### Set tasks
(1) In the passage on Merlin and Arthur, quote the text between "Merlin proceeds to" and "Malory does.", inclusive.
(2) According to the passage on Merlin and Arthur, why does Merlin's warning about Guenivere make a nonsense of his question? Answer in one to three sentences.

### Selection

Begin

Merlin proceeds to warn
Arthur that Guenivere will be “not wholesome for him” because Lancelot – whom
at this stage Arthur hasn’t even met – will love her, and she him. And this makes a nonsense of Merlin’s
question. For how can he know this will
happen if he didn’t know who Arthur would choose? And if he did know who Arthur would
choose, why bother to ask the question?
Perhaps in the hope that Arthur will change his mind; only he can’t
change his mind, because of the prophecy about Guenivere and Lancelot. Here we are in deep theological waters about
foreknowledge indeed, and Merlin doesn’t know his way out of them any more than
Malory does.
Significantly, although
he knows the effects will be disastrous, once King Arthur’s choice is made
Merlin duly contacts Guenivere’s father to bring about the marriage. It is another aspect of the effectiveness
with which Merlin is portrayed that although he is magical, he is also very
human. And in this particular task he is
no different from any other political adviser who, sensing that his superior
has made an unwise decision, is nevertheless obliged to carry it out. Merlin illustrates precisely that devotion to
duty, and the resultant conflict of loyalty, that brings about the ruinous
final outcome and gives the story its peculiar force. Malory, after all, writes as one who had
experienced The Wars of the Roses.

End

### Data shown
Begin

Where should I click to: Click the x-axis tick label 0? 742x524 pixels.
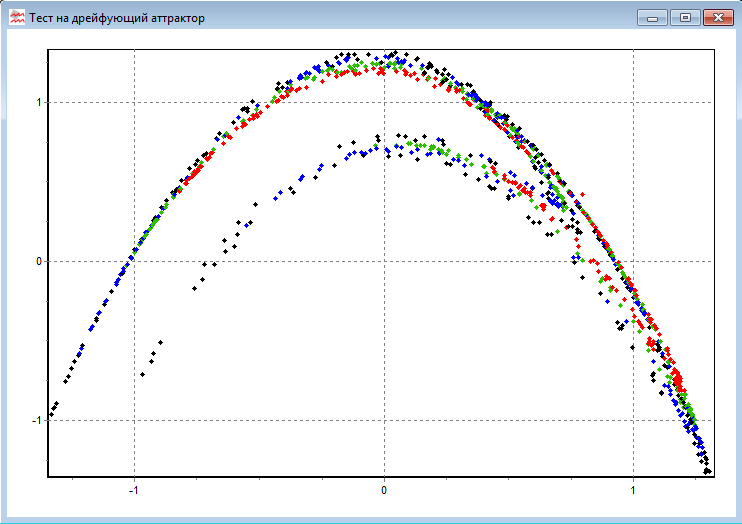coord(384,490)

End

### Answers
(1)
Merlin proceeds to warn
Arthur that Guenivere will be “not wholesome for him” because Lancelot – whom
at this stage Arthur hasn’t even met – will love her, and she him. And this makes a nonsense of Merlin’s
question. For how can he know this will
happen if he didn’t know who Arthur would choose? And if he did know who Arthur would
choose, why bother to ask the question?
Perhaps in the hope that Arthur will change his mind; only he can’t
change his mind, because of the prophecy about Guenivere and Lancelot. Here we are in deep theological waters about
foreknowledge indeed, and Merlin doesn’t know his way out of them any more than
Malory does.

(2) If Merlin didn't know whom Arthur would choose, he couldn't know that Lancelot would love Guenivere and she him. If he did know Arthur's choice, there was no reason to ask the question.